[YOUR OBJECTIVE]:
Within the material below, find each line bearing the word "computer" and present it.

[THE INPUT]:

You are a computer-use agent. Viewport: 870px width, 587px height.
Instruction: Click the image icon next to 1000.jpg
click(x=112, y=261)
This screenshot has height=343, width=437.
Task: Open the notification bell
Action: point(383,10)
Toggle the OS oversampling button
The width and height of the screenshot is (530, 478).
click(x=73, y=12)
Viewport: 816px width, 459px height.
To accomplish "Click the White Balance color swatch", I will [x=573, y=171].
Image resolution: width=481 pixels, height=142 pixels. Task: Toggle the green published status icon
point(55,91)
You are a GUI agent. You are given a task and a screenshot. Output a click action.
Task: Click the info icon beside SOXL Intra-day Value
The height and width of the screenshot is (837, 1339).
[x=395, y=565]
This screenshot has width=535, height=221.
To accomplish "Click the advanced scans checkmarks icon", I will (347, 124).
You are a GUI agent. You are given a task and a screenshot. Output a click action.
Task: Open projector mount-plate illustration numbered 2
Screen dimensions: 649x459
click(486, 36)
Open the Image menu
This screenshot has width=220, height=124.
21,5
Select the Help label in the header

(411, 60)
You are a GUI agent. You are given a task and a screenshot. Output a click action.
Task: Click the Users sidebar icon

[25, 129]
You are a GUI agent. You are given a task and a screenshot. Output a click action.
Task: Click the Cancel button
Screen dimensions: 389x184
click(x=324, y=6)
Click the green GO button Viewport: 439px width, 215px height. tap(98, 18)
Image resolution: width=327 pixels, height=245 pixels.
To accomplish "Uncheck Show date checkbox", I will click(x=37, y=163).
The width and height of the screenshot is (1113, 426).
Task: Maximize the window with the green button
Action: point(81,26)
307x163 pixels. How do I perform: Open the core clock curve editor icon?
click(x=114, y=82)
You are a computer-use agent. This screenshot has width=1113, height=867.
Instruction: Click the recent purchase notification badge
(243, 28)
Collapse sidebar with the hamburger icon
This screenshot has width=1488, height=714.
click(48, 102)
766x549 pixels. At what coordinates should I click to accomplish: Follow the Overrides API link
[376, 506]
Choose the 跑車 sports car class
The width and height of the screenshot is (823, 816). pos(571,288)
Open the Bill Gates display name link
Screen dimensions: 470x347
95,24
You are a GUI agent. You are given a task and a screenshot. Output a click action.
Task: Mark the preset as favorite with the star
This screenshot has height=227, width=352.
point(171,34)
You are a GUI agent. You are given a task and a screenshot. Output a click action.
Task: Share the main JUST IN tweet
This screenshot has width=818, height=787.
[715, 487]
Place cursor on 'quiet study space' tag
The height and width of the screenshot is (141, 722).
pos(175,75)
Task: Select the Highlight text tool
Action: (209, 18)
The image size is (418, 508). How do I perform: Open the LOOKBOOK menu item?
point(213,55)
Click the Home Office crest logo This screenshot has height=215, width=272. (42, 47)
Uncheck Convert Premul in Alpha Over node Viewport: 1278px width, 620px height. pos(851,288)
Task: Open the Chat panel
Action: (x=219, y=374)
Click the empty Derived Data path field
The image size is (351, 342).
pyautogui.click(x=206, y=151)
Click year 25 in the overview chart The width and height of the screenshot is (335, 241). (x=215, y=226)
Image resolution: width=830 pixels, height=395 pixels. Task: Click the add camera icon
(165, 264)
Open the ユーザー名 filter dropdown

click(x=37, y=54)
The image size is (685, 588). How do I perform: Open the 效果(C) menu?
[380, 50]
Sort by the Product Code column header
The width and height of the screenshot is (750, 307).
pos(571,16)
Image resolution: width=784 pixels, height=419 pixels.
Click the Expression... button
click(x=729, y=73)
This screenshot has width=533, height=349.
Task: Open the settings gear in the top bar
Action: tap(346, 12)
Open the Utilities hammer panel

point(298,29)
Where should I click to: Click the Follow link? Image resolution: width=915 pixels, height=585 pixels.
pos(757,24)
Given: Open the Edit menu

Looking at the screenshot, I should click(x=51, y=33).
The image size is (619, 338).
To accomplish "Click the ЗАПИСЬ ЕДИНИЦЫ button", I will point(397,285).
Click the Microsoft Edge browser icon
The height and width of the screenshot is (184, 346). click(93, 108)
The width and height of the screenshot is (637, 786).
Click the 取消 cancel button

[SOLUTION TO THIS PROBLEM]:
You are a computer-use agent. Viewport: 870px width, 587px height.
You are a computer-use agent. This screenshot has width=1113, height=867.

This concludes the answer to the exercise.